Buddhism is based on Gauthama Buddha’s teachings. There are two major branches and one minor branch of Buddhism.
Theravada (The school of the Elders) and Mahayana (The Great Vehicle) are the two main branches.
Vajrayana (The Diamond Vehicle) is a minor branch.
Theravada Buddhism adheres most accurately to the original teachings by the Buddha. It only reveres the Buddha. It is relatively conservative.
Theravada Buddhism is also labelled by the Mahayanists as “Heenayana” (The Lesser Vehicle).
Theravada Buddhism traces its lineage back to the original followers of the Gauthama Buddha, who literary heard his sermons.
The canonical writings (Collection of Buddha’s teachings written in Pali language) of Theravada are divided into three main sections.
1. Buddha’s sermons (Sutta Pitaka)
2. Monastic rules (Vinaya Pitaka)
3. Buddha’s teachings (Abhidhamma Pitaka)
The ultimate goal in Theravada Buddhism is to escape the “Life – Death Circle” (Samsara) and attain “Nirvana” (Release from suffering). Those who have attained Nirvana are never reborn again.
Theravada Laypeople actively participate by providing material support to the monks which are considered as meritorious deeds which would help them in their journey through “Samsara” and finally, in attaining “Nirvana”.
It is practiced in countries such as Sri Lanka, Cambodia, Laos, Myanmar, Thailand and some minority districts in China, Vietnam, Bangladesh, Malaysia, Indonesia, Singapore and the Western world.
Mahayana Buddhism has arose out of schism (rifts and divisions among the monks) regarding both Buddha’s teachings and monastic rules though it is considered as a more authentic version of the Buddhist doctrine by them. It reveres not only the Buddha, but, vast number of Bodhisattvas and other powerful beings such as Hindu Gods.
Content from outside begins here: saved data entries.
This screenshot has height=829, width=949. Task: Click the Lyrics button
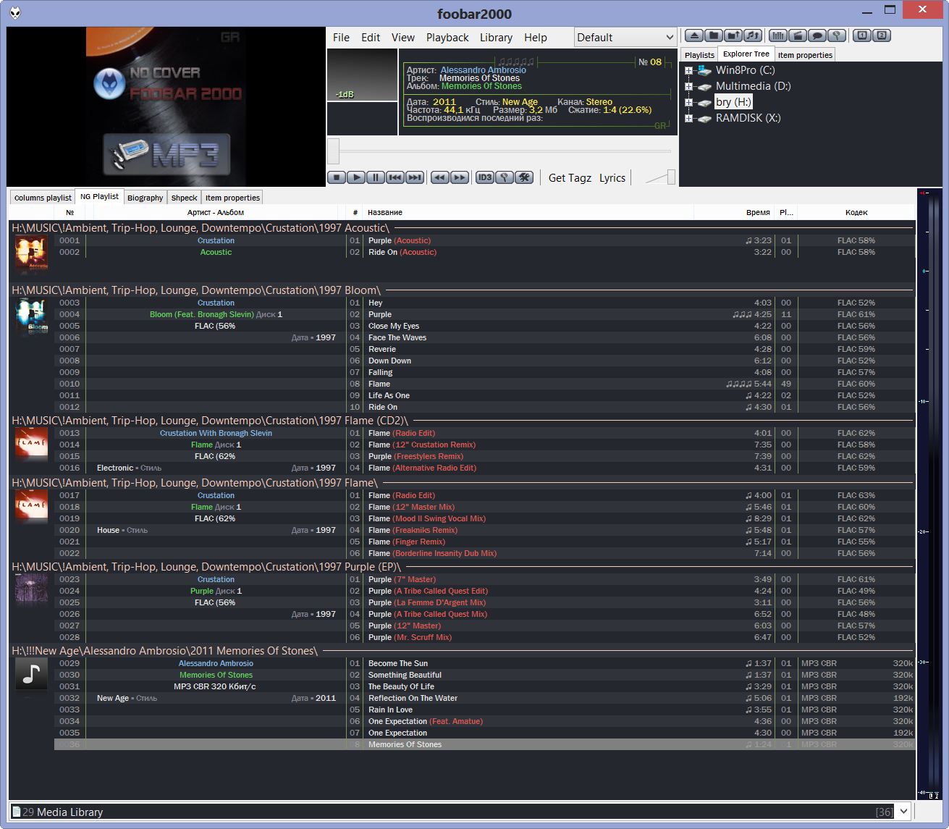(x=612, y=178)
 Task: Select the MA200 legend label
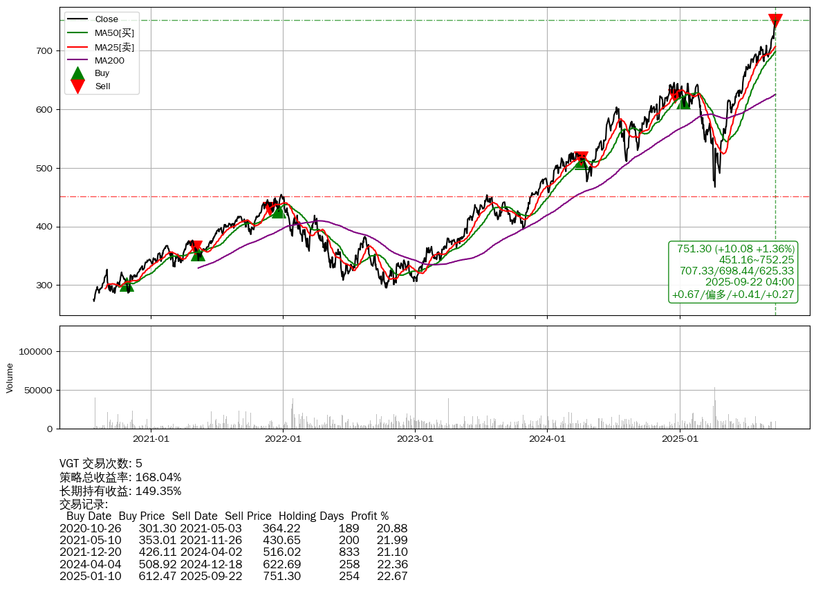tap(109, 60)
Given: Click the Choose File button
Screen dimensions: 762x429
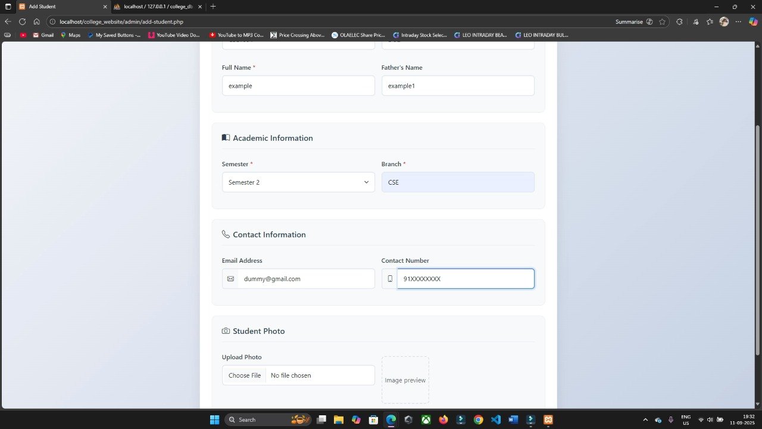Looking at the screenshot, I should click(x=245, y=375).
Mahayana sect accepts the Theravada canonical writings though they have a variety of philosophical and devotional texts of their own.
The most distinctive teaching of the Mahayana is that the Bodhisattvas who are enlightenment beings postpone their final enlightenment (Nirvana) in great compassion to guide and assist the beings who are still suffering in “Samsara”.
Mahayana believes that Bodhisattvas employ ‘skillful means’ to know the mental capacity of each individual and guide them according to it.
Mahayana believes that Buddha’s death as an illusion; he is living in other planes of existence and monks are permitted to offer “New Truths” based on his input. It is believed that none of the Bodhisattvas, Arahanths or Buddhas have attained the final enlightenment (Nirvana) and live beyond our plane of existence to assist all of us to attain Nirvana together.
Original Mahayana Buddhism is practiced in China, Japan, Korea, Singapore, parts of Russia and most of Vietnam.
As Mahayana moved beyond India, it adhered the distinct cultural characteristics of that country into the doctrine. Thus, Mahayana pantheon in China is vastly different from that of India and Japan.
It has various traditions such as ‘Pure Land’, ‘Zen’, ‘Nichiren Buddhism’, Tibetan Buddhism’, ‘Shingon’, ‘Tiantai’ and ‘Shinnyo-en’.
Vajrayana Buddhism, though based upon Mahayana doctrine is largely concerned with ritual and meditative practices. It is also called “Thanthrayana”(Tantric Buddhism) or “Manthrayana” (Esoteric Buddhism) since it involves in developing the mind by the means of harnessing psycho - physical energy through rituals, visualization, physical exercises and meditation. Thus, they believe that a person could attain Buddha-hood in one’s lifetime or as little as in three years.
Vajrayana is practiced in Tibet, Mongolia and adjacent parts of China and Russia.